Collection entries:
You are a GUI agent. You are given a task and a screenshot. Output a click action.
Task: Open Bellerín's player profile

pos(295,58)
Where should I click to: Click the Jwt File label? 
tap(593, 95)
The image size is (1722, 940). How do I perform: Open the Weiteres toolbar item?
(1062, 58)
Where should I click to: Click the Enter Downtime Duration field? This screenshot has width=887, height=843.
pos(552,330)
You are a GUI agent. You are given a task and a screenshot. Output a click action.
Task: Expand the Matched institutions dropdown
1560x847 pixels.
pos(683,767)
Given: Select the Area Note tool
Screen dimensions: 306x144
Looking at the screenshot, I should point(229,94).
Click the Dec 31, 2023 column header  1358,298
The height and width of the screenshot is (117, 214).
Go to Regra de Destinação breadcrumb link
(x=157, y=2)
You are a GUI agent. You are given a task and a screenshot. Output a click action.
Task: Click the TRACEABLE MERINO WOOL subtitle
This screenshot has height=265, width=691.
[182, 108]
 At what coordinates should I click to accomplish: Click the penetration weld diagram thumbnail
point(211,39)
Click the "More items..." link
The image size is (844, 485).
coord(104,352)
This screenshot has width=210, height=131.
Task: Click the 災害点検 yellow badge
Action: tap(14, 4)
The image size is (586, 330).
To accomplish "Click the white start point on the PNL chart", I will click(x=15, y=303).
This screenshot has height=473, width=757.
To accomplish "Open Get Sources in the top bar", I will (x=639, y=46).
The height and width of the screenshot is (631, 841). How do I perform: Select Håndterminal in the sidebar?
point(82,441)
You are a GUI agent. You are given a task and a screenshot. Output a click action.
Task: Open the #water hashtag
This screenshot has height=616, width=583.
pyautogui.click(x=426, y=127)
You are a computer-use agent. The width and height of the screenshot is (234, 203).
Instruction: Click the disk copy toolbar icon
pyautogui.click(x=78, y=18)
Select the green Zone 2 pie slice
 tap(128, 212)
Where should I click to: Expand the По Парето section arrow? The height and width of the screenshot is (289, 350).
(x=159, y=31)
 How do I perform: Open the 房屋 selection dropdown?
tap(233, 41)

▶ EXERCISE
From the entries, report each line that includes the word "will".

▶ EXERCISE SOLUTION
To accomplish "Click the white start point on the PNL chart", I will click(x=15, y=303).
To accomplish "Open Get Sources in the top bar", I will (x=639, y=46).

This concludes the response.